Metros with the highest average down payments

No. 1: San Jose, California

No. 2: San Francisco

No. 3: Los Angeles

Metros with the lowest average down payments

No. 1: Oklahoma City

No. 2: St. Louis

No. 3: Virginia Beach, Virginia

What high down payments can mean for homebuyers

Higher down payments can severely impact would-be homebuyers depending on their situations.

For example, those who already own a home may need to plan to stay longer than they’d like while they save enough cash for a down payment. Or, if they sell their current house and make a profit, they might have to allocate more of that profit toward the down payment on a new home than in the past.
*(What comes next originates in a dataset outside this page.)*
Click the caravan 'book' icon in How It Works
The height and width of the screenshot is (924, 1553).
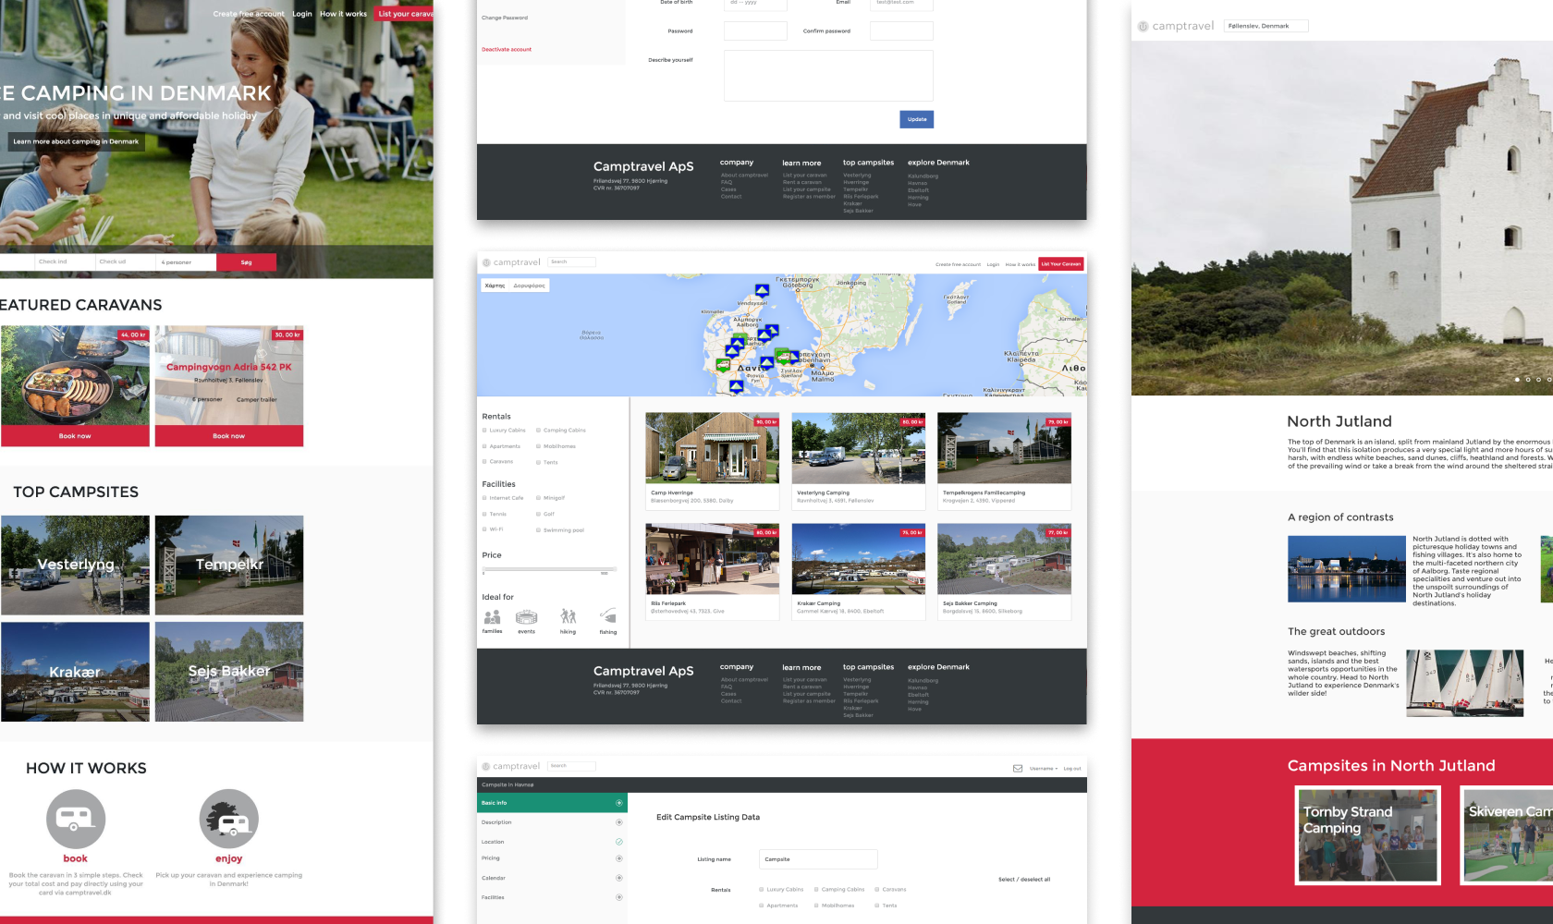75,819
Similarly, those who don’t own may need to rent for longer periods or resort to moving in with family to save more money.

High down payments aren’t necessarily bad news for those with ample cash on hand. The more money a person can put down on a home, the more likely they will get approved for a mortgage and be offered a lower interest rate. As a result, a high down payment can provide more benefits than drawbacks in many instances for those who can afford it.

While large down payments can make homebuying more difficult for some, they can make the process easier—and potentially more affordable in the long term—for others.